Consider Thread Configuration

Applications that only use Coherence as a cache may increase performance by setting the <thread-count> element for a distributed cache to -1. A -1 value causes the client I/O threads to offload some processing from the service thread and causes more work to be performed in parallel. The benefit of using -1 rather than a value greater than 0 is that while both allow for parallel processing, a -1 value reduces latency by avoiding the cost associated with handing off a request from the I/O thread to the service thread pool. For details about setting the <thread-count> element, see Developing Applications with Oracle Coherence.

Note:

Do not set the <thread-count> value to -1 if an application uses entry processor, aggregators, or cache stores. These operations block the thread and require the use of multiple threads.

Tune the Huge (Large) Pages Configuration

Application should use large pages instead of the default smaller size OS pages. Support for huge pages (also called large pages) is enabled in the Linux OS by default on Exalogic nodes. However, only some components (for example IMB) can make use of the large pages by default. Therefore, to best utilize the large pages, enable use of large pages by your applications and size the reserved large pages appropriately.
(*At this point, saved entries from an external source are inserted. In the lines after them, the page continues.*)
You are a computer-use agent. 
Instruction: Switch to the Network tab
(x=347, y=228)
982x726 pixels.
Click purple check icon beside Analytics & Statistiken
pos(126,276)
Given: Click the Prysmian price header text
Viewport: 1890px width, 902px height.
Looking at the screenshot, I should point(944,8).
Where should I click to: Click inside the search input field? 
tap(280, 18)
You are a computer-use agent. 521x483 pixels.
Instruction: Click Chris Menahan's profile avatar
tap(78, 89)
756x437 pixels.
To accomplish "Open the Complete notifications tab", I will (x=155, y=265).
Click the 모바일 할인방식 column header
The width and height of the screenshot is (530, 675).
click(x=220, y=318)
Use the % cat /proc/meminfo | grep Huge command on Linux to verify OS huge page settings. The default values on Exalogic are:

  • Huge Page size = 2MB

  • Number of Huge Pages = 10,000

  • Total 20GB reserved for Huge Pages

  • Regular pages get (256GB - 20GB)

To enable large pages for Java applications, use -XX:+UseLargePages -XX:LargePageSizeInBytes=2m. On Solaris, large pages are enabled for HotSpot by default.
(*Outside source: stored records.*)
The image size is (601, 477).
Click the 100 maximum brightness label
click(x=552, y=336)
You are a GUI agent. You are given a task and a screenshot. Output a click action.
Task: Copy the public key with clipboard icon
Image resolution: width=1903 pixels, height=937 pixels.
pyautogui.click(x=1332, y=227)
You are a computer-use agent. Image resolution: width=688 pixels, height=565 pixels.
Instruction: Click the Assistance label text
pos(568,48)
To use large pages for all your java applications, make sure that the total memory that is reserved for huge page on an Exalogic node is greater than the sum of the maximum heap sizes for your Java processes running on that member. So, on Exalogic, if you are using more than 20GB total for your JVM heaps, the number of reserved huge pages should be adjusted.

To increase the number of huge pages, edit the /etc/sysctl.conf file as root and set vm.nr_hugepages = nn where nn is the desired number of pages. Reboot the machine and verify as previously described. You can temporarily increase the number of huge pages with the following command:

$ echo nn > /proc/sys/vm/nr_hugepages

Increase the number of large pages as soon as possible after the machine has been booted since ongoing memory usage creates fragmentation and Linux might be unable to allocate the number of specified pages.

Note:

In Oracle Exalogic releases that are running with the Oracle Enterprise Linux operating system, a forced or abrupt shutdown (SIGKILL) of Coherence JVMs that are running the IMB transport protocol may lead to a system panic if the system is configured to use large pages (which is the default setting in Exalogic). Use SIGTERM to shutdown the JVM instead. For additional details, see the following document in My Oracle Support:

https://support.oracle.com/epmos/faces/DocumentDisplay?id=1519871.1

Changing the Reliable Transport Protocol

The default Coherence setup on Oracle Exalogic uses the InfiniBand Message Bus (IMB) for service communication (transferring data) and UDP for cluster communication. IMB is the recommended transport protocol for partitioned cache clients and servers. The protocol performs best for most workloads and, based on performance testing, has shown the best throughput and lowest latency.

The use of IMB may show diminishing benefits with large workloads (greater than 300,000 operations per second), large-scale deployments (greater than an Exalogic 1/2 rack), or when using many JVMs. In such cases, you can use a different transport protocol and check for improved performance. You should only consider changing the protocol after following the previous recommendations.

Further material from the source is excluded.